The First Small Steps To Making It Big

My immune system crashed during my last semester of journalism school.

I couldn’t figure out what was wrong with me, and made an appointment to find out why I was chronically exhausted, and getting sick every time I worked out.

A nurse practitioner did a series of tests, leaned against the white counter in my room, and told me to imagine myself as a vehicle dragging two flat tires.

“Imagine a car, trying to speed along at its normal pace with two flat tires,” she said. “That’s you.”

There was nothing diagnosably wrong with me. Instead, my root issue was where all health begins. I was at half mast, and there was no going around it – I was going to have to work on boosting my system back to strength before I could carry on as usual.

YFS Magazine founder and CEO Erica Nicole writes that, “a deficit of faith & confidence is the root issue behind small business failure.”

“Statistics will signify one hundred and one reasons strategically and tactically why you’re climbing an uphill battle,” she continues. “But the root of the issue is self doubt.”

If an entrepreneurial business was the human body, belief would be the immune system – the lifeblood.

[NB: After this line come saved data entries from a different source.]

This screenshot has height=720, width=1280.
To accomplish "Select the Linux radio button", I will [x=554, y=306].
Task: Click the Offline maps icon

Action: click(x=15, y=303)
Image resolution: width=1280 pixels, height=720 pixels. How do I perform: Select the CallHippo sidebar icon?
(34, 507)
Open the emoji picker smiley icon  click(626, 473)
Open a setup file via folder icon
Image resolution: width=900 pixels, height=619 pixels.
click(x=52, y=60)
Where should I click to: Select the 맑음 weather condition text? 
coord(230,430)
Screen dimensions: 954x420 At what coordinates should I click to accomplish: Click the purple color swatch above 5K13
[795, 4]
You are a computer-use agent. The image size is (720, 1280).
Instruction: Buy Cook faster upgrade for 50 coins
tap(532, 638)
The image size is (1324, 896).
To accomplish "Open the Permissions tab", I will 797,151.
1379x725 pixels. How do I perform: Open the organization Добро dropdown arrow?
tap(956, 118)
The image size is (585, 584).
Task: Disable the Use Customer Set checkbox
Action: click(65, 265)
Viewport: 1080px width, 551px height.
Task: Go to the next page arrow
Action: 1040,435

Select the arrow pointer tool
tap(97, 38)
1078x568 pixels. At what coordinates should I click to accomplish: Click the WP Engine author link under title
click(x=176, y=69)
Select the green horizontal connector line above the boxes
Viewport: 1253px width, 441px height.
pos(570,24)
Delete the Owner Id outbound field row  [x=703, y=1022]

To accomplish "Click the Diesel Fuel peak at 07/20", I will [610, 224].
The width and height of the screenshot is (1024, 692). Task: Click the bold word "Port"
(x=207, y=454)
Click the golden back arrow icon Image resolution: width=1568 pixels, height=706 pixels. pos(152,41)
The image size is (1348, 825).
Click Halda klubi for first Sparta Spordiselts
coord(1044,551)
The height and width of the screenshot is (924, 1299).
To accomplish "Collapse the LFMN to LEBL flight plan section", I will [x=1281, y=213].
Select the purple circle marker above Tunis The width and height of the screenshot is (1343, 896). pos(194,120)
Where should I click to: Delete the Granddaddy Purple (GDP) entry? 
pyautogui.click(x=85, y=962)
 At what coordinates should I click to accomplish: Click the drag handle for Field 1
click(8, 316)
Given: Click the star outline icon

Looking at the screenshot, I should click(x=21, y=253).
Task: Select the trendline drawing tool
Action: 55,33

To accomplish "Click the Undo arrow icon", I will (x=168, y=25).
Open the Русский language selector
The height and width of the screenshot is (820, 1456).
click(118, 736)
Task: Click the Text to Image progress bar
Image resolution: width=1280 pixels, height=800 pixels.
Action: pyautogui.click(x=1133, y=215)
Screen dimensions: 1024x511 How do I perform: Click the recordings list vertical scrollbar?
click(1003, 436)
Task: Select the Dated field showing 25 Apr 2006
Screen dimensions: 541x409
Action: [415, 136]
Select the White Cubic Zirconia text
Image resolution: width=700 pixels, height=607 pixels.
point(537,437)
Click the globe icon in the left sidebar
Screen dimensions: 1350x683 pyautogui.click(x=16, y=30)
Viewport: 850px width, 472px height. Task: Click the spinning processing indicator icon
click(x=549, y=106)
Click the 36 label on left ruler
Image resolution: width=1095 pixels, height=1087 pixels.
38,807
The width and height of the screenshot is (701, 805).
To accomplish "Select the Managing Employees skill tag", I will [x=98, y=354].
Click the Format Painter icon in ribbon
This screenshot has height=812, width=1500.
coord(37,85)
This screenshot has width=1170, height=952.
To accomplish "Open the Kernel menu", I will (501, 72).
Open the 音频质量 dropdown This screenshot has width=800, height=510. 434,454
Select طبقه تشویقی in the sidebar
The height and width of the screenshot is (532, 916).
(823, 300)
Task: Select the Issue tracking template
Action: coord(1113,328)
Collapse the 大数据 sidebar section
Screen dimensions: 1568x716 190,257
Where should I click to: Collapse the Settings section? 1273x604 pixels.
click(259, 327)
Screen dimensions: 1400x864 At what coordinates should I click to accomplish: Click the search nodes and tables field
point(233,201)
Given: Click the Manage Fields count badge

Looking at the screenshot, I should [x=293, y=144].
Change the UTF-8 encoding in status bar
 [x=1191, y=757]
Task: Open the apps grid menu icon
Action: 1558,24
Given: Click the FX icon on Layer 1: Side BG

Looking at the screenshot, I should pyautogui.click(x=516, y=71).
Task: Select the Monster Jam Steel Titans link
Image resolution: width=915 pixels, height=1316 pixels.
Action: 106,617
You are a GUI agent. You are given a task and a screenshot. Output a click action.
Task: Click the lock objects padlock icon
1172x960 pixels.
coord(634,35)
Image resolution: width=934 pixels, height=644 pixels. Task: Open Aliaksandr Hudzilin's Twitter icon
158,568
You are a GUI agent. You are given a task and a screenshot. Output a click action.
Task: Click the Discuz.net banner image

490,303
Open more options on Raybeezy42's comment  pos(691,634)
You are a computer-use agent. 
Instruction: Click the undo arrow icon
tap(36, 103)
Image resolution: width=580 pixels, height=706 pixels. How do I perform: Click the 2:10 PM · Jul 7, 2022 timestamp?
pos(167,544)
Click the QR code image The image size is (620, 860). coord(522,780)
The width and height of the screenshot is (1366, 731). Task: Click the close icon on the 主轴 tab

I once thought you could compartmentalize things like insecurity and self doubt. Now I know that these things will define things like your finances, your price points and the way you approach your clients if you don’t have something much deeper defining you first.

If I could take the Shanley of two years ago to coffee, I’d tell her to begin with herself. Before writing a business plan, before launching into fundraising campaigns or projecting her revenue, I’d tell her to begin with her own belief. I’d tell her that work without it was going to be like limping along with two flat tires. And, it was. For a year and a half, I limped along with my self doubt and disbelief dragging me down every single day until I met my entrepreneur coach, Amber Chand.

Amber began our work with developing my beliefs about my life and my business through creating a map of my future.

I returned to this exercise several times as many times as it took to believe in myself and my work. Each time, it felt as if someone was bringing my failing immune system back to health.

Here’s a little how-to:

1. Open up

The goal of this exercise is to find what it is that you want out of creating your own business, not what your limited beliefs tell you that you should or would have. So begin with openness, and letting go of self doubt.

For me, the Buddhist meditative practice of labeling thoughts was helpful. Whenever a negative thought about myself or my business rose up in my mind, I labeled it – “thought” – and let it go.

2. Start with the future

This map looks out on the life and business you plan to have in three years. “This is like your future self speaking to who you are presently,” she told me. “What does she have to say?”

3. Doodle

If you’re anything like me, you quit drawing around the time you finished seventh grade. But I found myself sprawled out on the floor drawing plants and shelves and coloring in the shade I’d like my sofa to be in 36 months. I filled in key phrases. I taped pieces of lifestyle magazines together. Meshed together into a big, colorful, sheet, they created a visual collage of my future life. It was beautiful. It was exciting. And, for the first time, it was sitting right in front of me.

4. Fill in the in between

Once you’ve got a good handle on what you’d like your life to look like in three years, you need to fill in the in between. If you want to be spending your early mornings on conference calls to London, when do you plan to start getting clients there? And, what kind of work will you do before you pitch to them? If you plan to have a product or service bringing in x amount of dollars, what will the production process look like before you offer it?

5. Follow up with affirmations

Once you’ve finished mapping out your plan to live and grow your business up to your future life, you’re going to feel a flutter in your chest. Feel a little funny?

That’s called hope.

You’re going to have to learn to let it swell.

 6. Expect

I read recently that what you expect will come to pass, rather than what you hope for.

I believe this with my whole heart.

 

Shanley Knox

Shanley is the CEO/Founder of Nakate Project, a global accessories brand created in collaboration with celebrity stylist Antonio Esteban and individual artisans in Uganda. She live in New York, where she runs her business in a little Brooklyn flat off the M train.